Abstract

This study aimed to explore the association between growth differentiation factor-15 (GDF-15), a stress-induced factor, and sex hormones in male patients with coronary artery disease (CAD). In this study, we recruited 253 male patients with CAD and 205 male controls. Patients were divided into three groups in accordance with GDF-15 tertiles. Serum levels of GDF-15, testosterone, estradiol and other biochemical variables were measured.
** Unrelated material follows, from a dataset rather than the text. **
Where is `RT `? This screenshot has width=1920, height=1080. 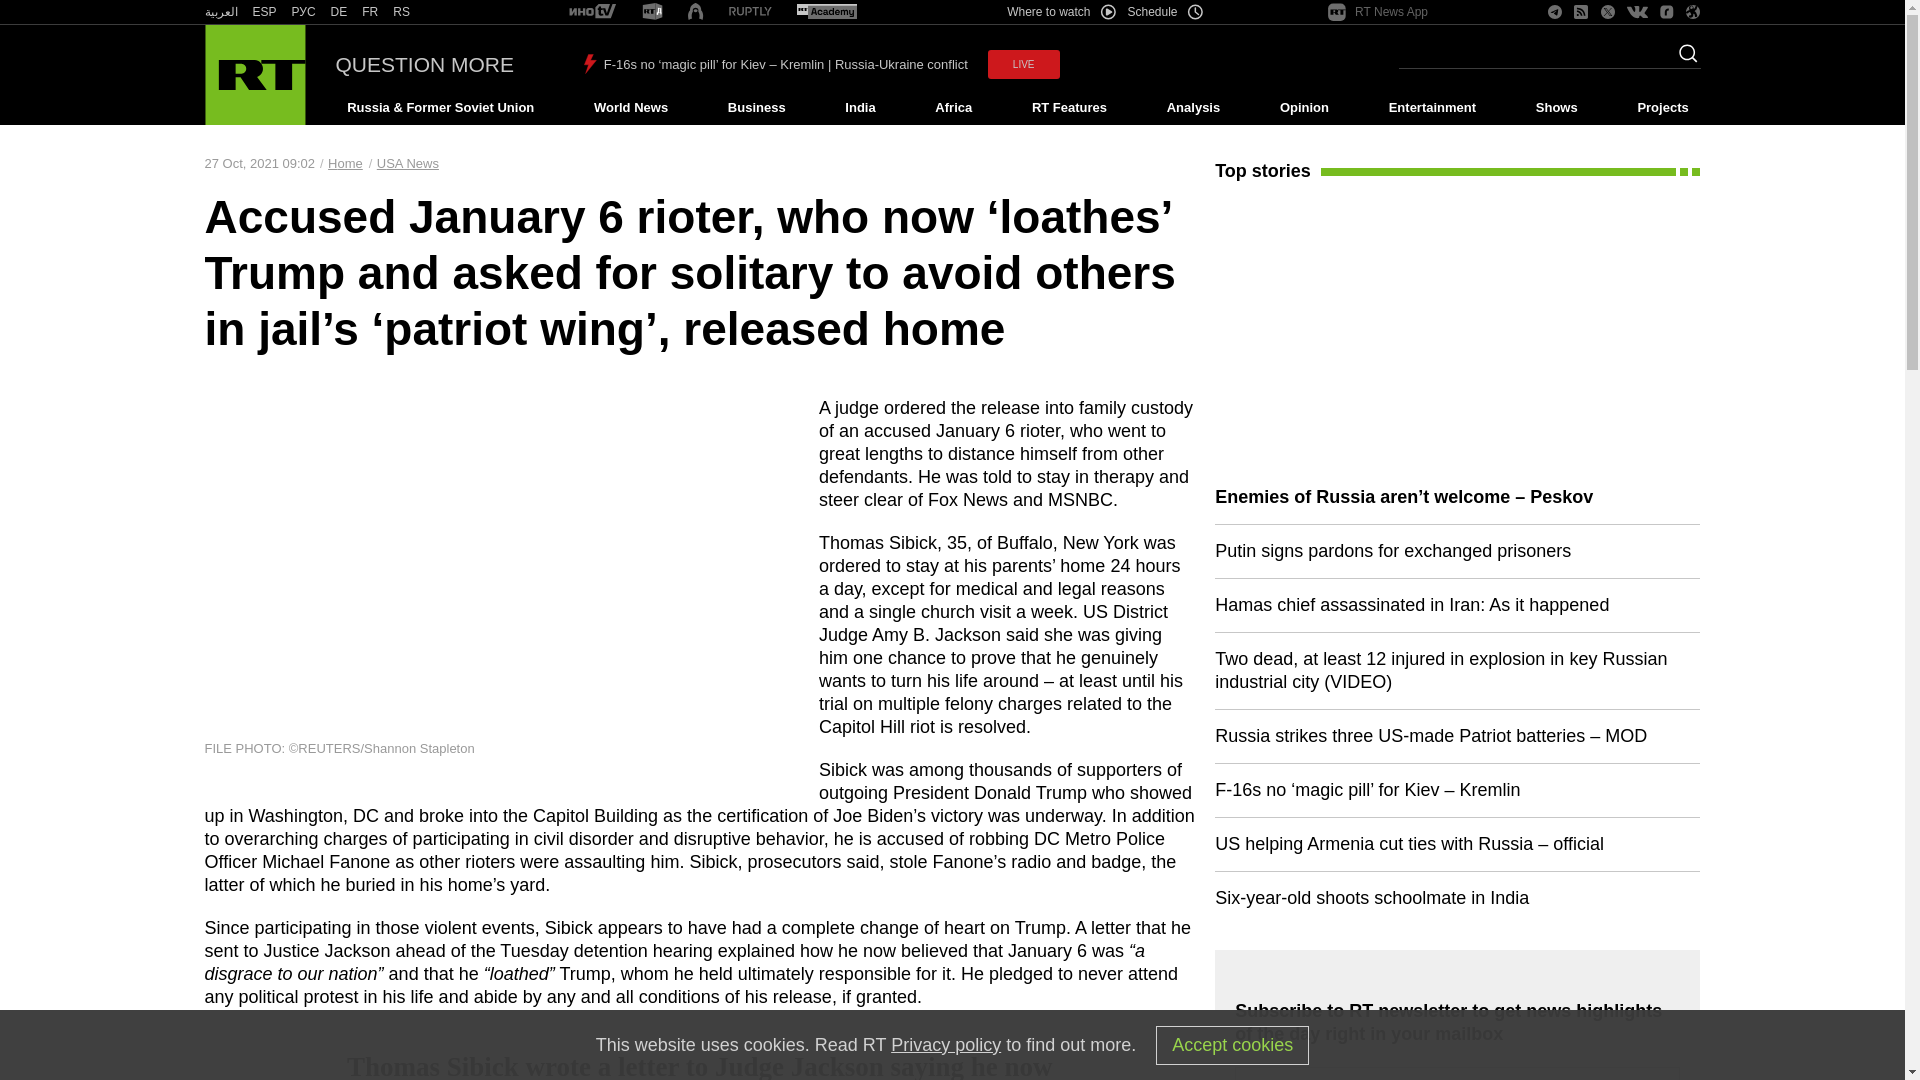 RT  is located at coordinates (264, 12).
Serum levels of GDF-15 were significantly increased and serum testosterone and testosterone/estradiol ratio (T/E2 ratio) were significantly decreased in CAD patients compared with controls. Patients with high GDF-15 levels had lower testosterone (203.97, 95% CI 154.67–328.30 vs. 303.98, 95% CI 246.93–345.66; P = 0.001) and T/E2 ratio (8.82, 95% CI 5.77–11.41 vs. 11.07, 95% CI 7.91–14.32; P = 0.013). Correlation analyses showed that serum GDF-15 levels inversely correlated with testosterone levels (r = −0.339) and T/E2 ratio (r = −0.365) (both P < 0.001). In multivariate regression analyses, the association between GDF-15 and T/E2 ratio was maintained (B=-0.442, 95% CI -99.568 to -6.991, P = 0.015). Furthermore, in vitro studies showed a synergistic effect of testosterone and estradiol on GDF-15 secretion, and demonstrated that testosterone association with estradiol decreased GDF-15 secretion through androgen receptor/estrogen receptor-mediated pathways. Together, these results suggest that upregulation of GDF-15 in the presence of low and imbalanced sex hormone levels may contribute to CAD. Thus, restoring the balance of testosterone and estradiol may inhibit the effects of GDF-15 and serve as a promising therapeutic strategy for the treatment of CAD.